El mundo actual se debate entre la crisis de los altos precios de los alimentos y la seguridad alimentaria, sobre todo en los países pobres y en vías de desarrollo. Tal situación llevó a la Organización de las Naciones Unidas para la Agricultura y la Alimentación (FAO), en junio de este año, a la realización de una cumbre de emergencia de Estados para buscar soluciones a lo que ha sido catalogado como el mayor obstáculo para cumplir con las metas del milenio.

Los resultados de dicha cumbre, sin embargo, fueron muy criticados y se limitaron a planteamientos y acciones de largo plazo, inadecuadas para hacerle frente al problema de hoy que promete profundizarse. Una vez más la pregunta es: ¿Qué pueden hacer a lo interno los países en el aprovechamiento de sus propios recursos, en el contexto de la apertura comercial del DR-CAFTA?

Fitogenéticos: Comida para el futuro



Los Recursos Fitogenéticos (RFG), según la FAO, son cualquier material genético de origen vegetal de valor real o potencial para la alimentación y la agricultura.
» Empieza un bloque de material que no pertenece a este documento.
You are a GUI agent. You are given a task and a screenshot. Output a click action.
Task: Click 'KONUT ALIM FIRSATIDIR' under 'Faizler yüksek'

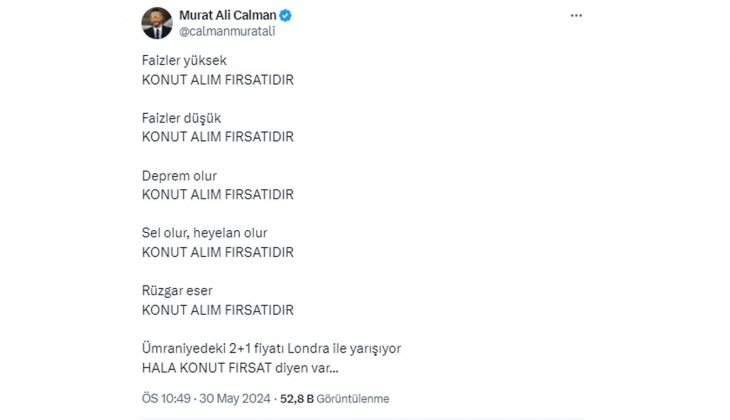click(218, 79)
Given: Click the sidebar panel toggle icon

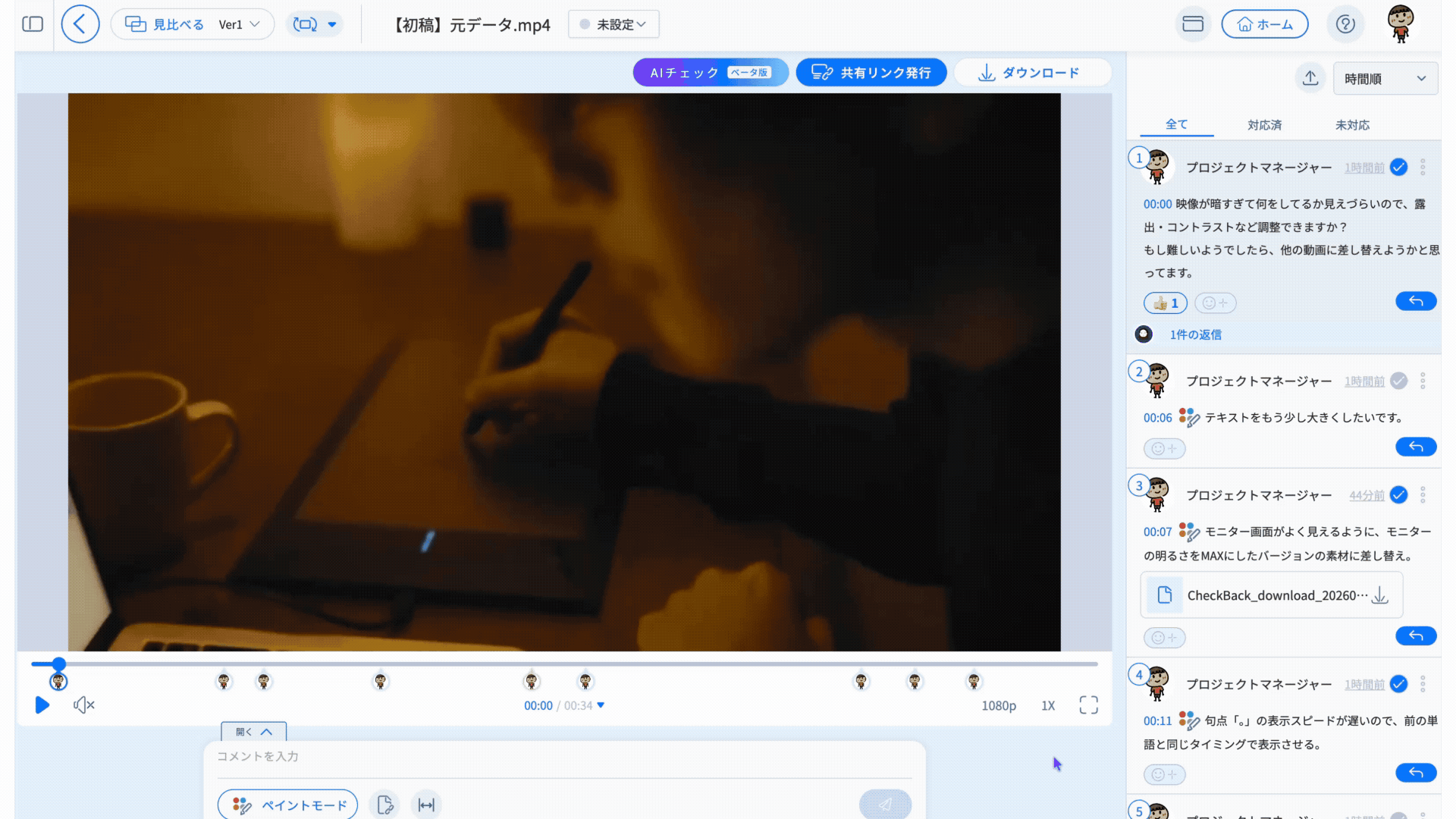Looking at the screenshot, I should (x=33, y=24).
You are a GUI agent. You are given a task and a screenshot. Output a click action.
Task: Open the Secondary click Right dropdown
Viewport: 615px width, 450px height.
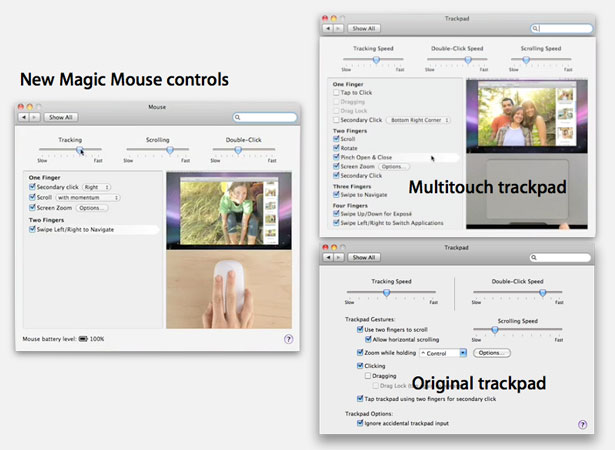pyautogui.click(x=97, y=187)
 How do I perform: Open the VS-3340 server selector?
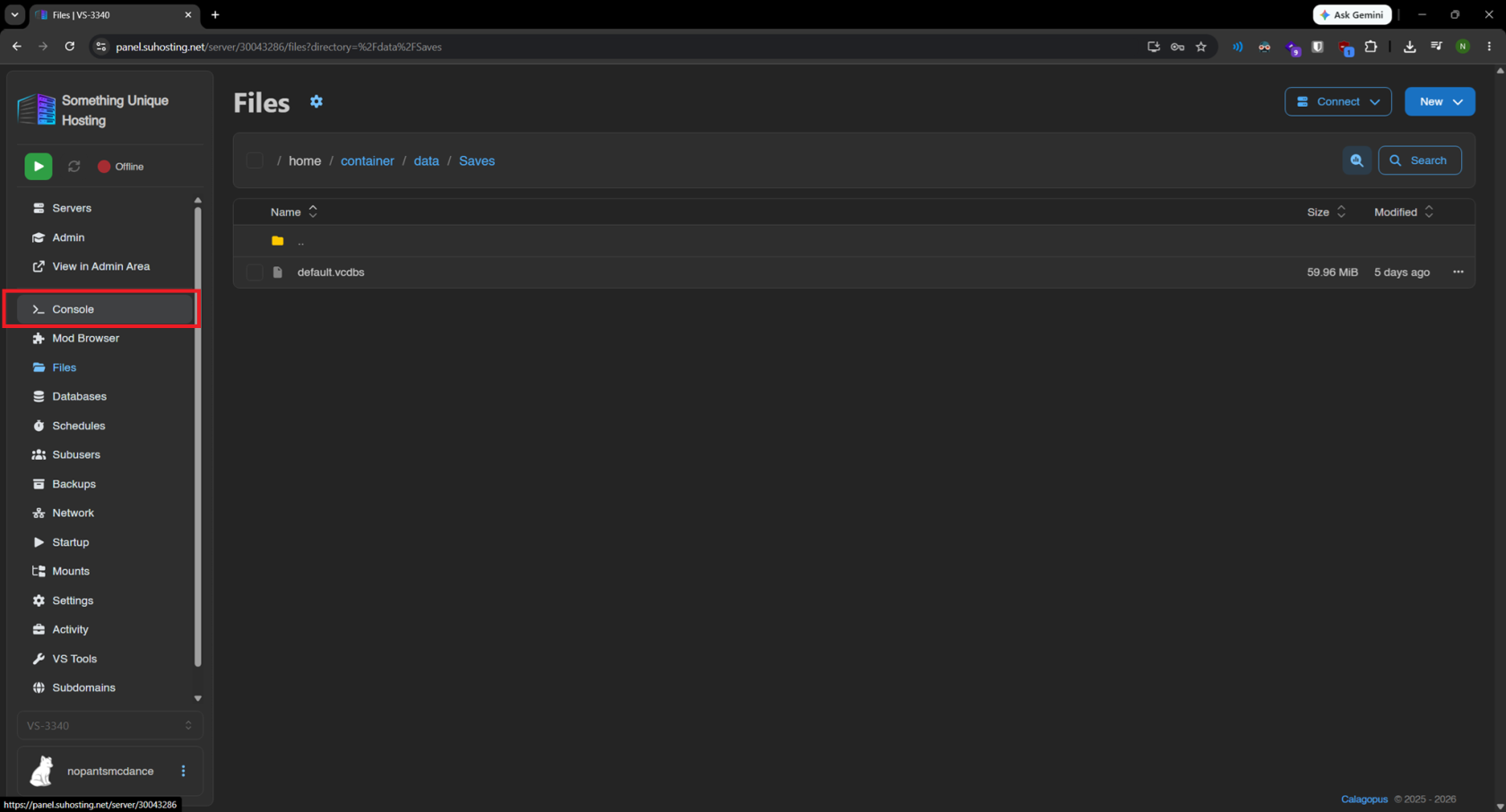pos(109,726)
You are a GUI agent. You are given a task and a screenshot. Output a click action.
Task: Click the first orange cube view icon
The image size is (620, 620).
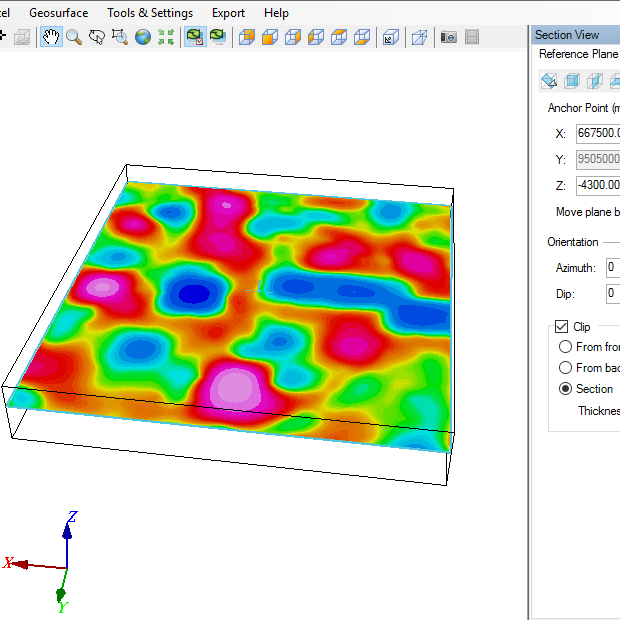[x=246, y=37]
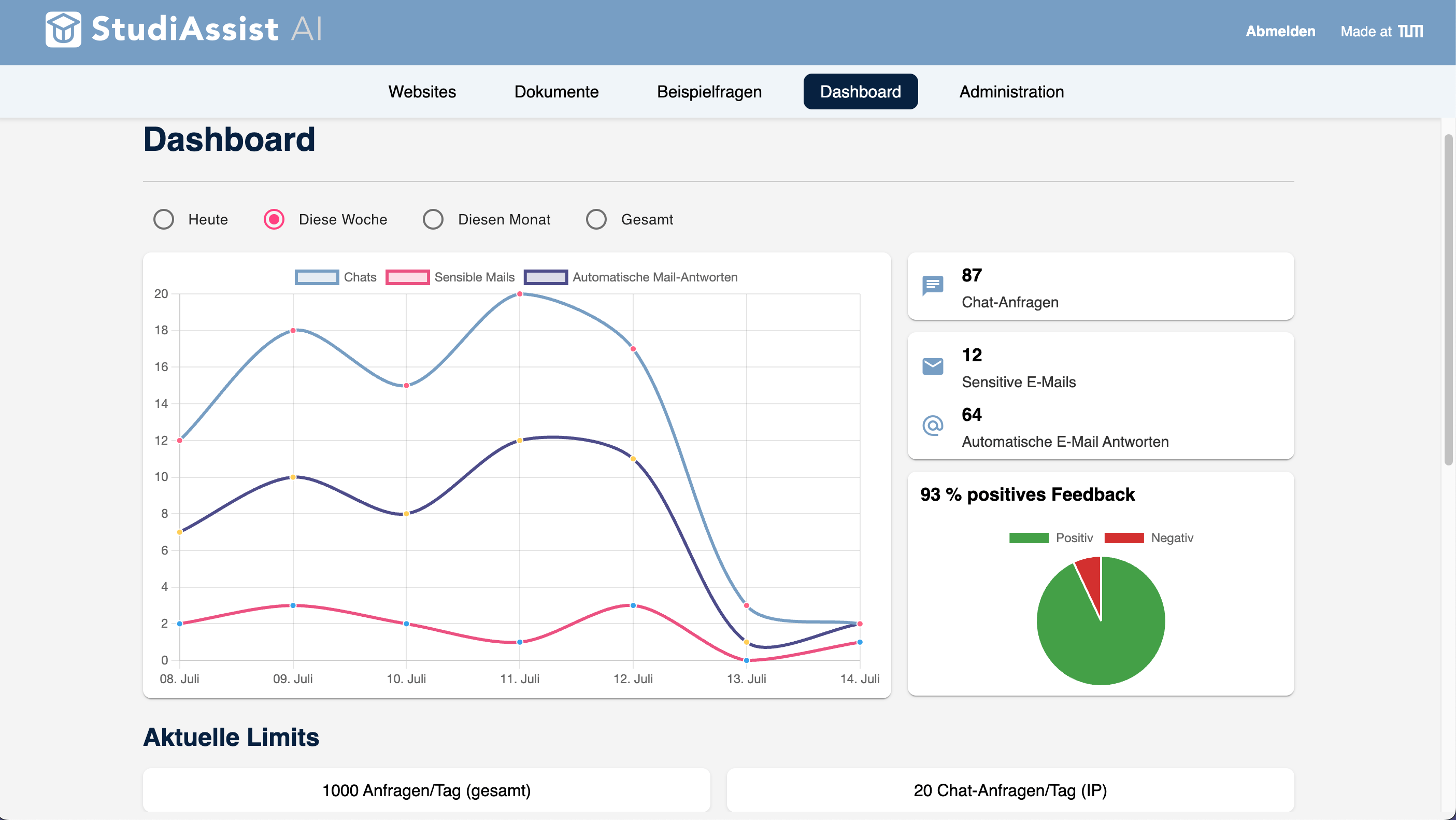The width and height of the screenshot is (1456, 820).
Task: Hide the Chats series via its legend label
Action: (x=360, y=277)
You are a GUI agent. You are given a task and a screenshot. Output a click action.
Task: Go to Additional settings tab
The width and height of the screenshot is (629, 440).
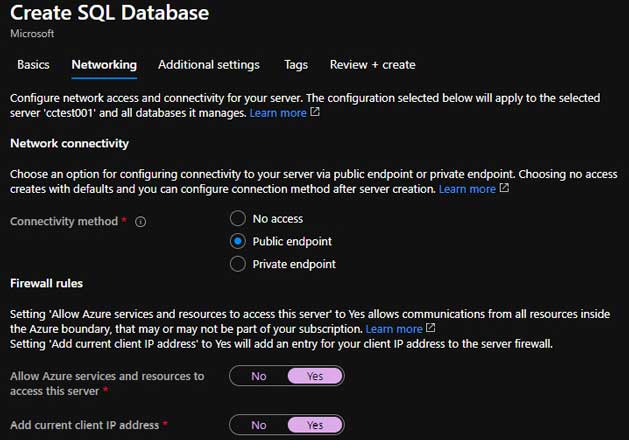pyautogui.click(x=208, y=65)
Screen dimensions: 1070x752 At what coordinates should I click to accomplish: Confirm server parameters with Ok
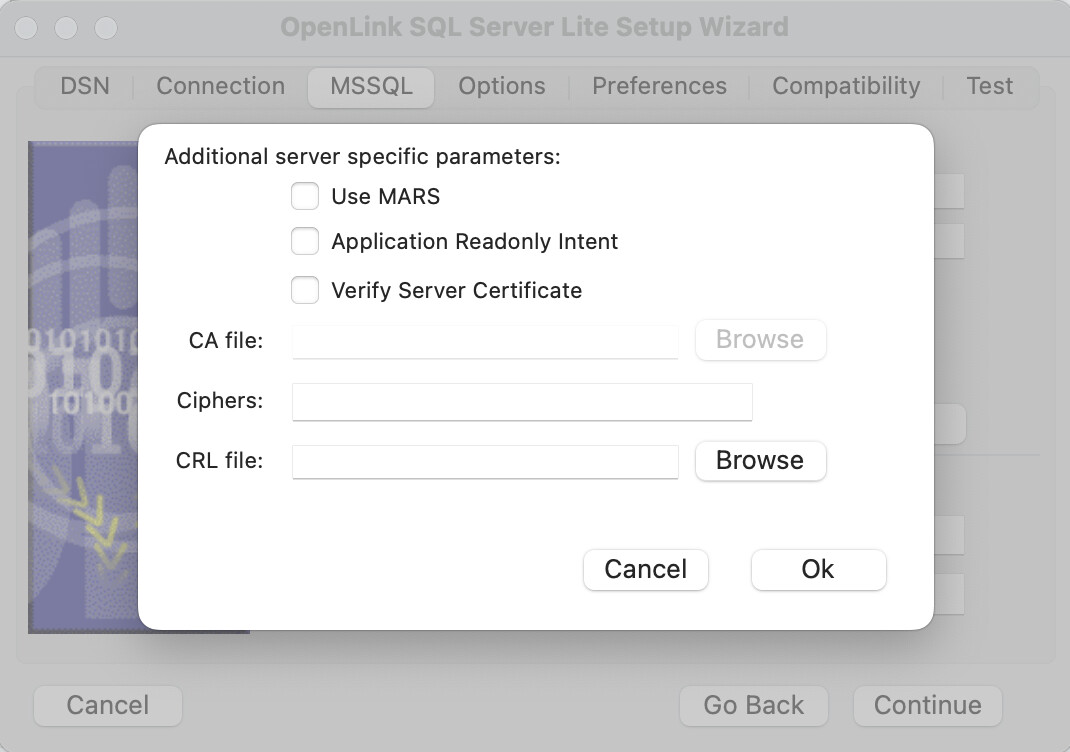point(818,569)
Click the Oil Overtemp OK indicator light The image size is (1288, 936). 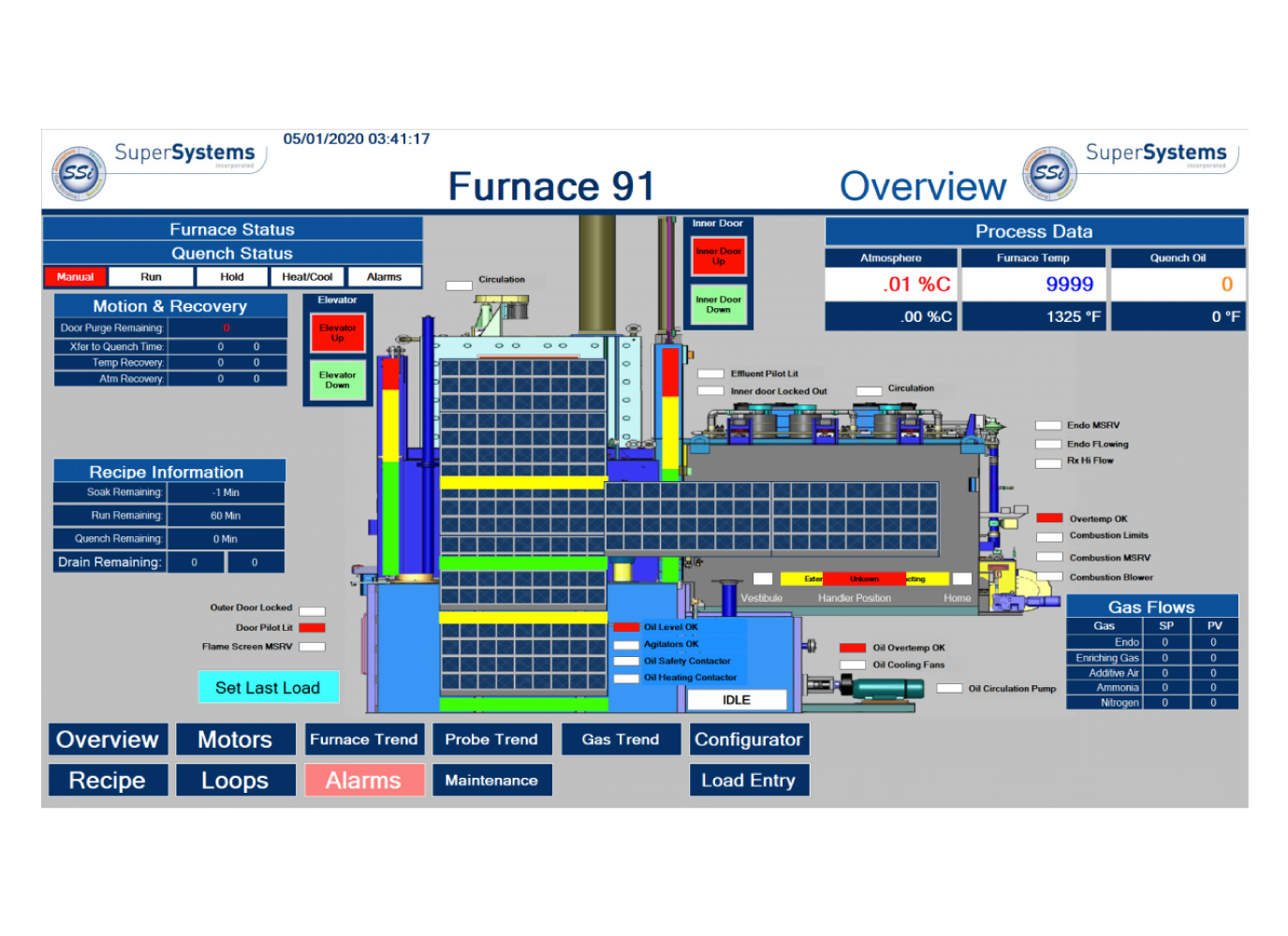pyautogui.click(x=852, y=648)
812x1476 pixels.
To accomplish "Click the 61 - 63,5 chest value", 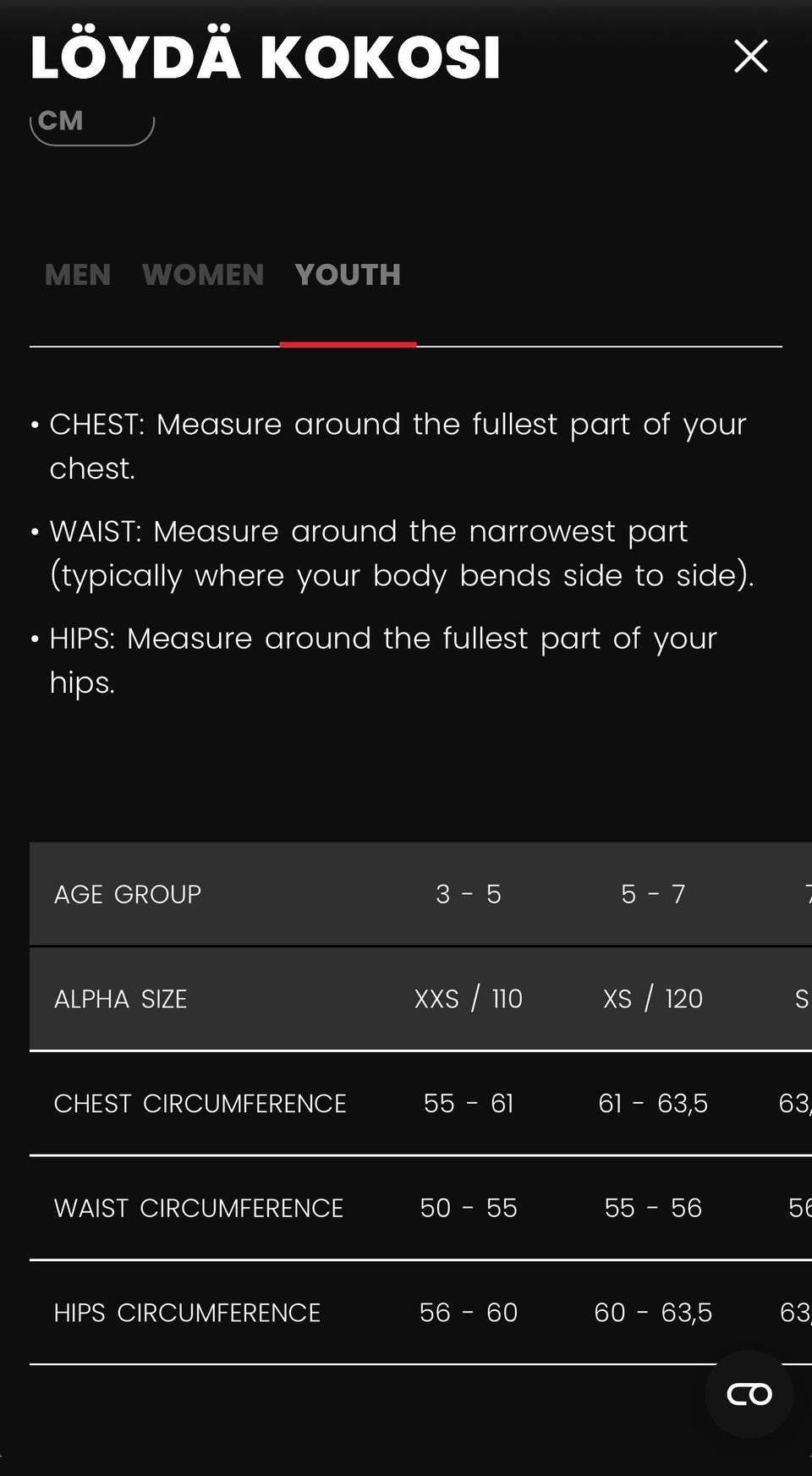I will [x=653, y=1104].
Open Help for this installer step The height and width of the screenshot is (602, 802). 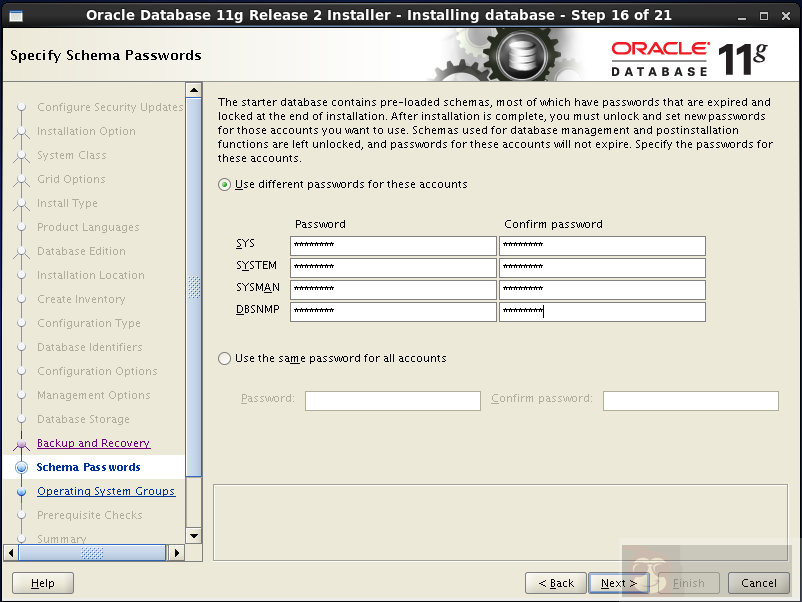42,583
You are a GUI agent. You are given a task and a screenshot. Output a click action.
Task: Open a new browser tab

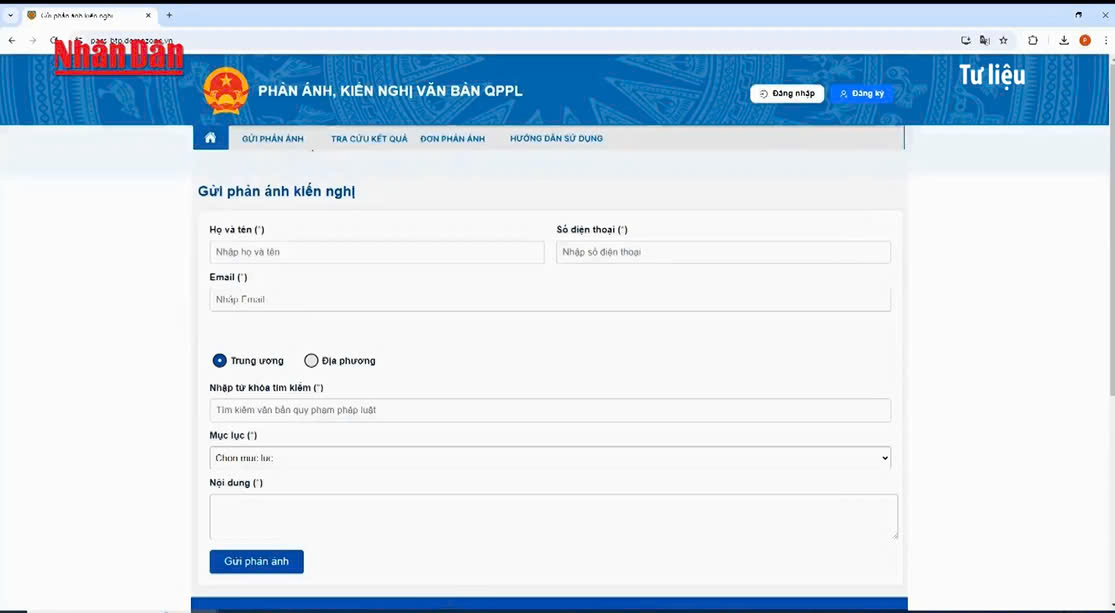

En el año 2004 entró en vigencia el Tratado Internacional sobre Recursos Fitogenéticos, del cual Nicaragua es signataria, como un plan global para la alimentación y la agricultura en los años venideros.

Los principios del tratado descansan en el aseguramiento de la disponibilidad constante de los RFG que los países necesitarán para alimentar a sus futuras generaciones, a través de la conservación de la diversidad genética.
Lo verdaderamente atractivo del tratado es que los países acuerdan establecer un sistema multilateral para facilitar el acceso a los RFG para la alimentación y la agricultura, y compartir los beneficios, mediante el intercambio de información, el acceso a tecnología y su transferencia, así como la creación de capacidades.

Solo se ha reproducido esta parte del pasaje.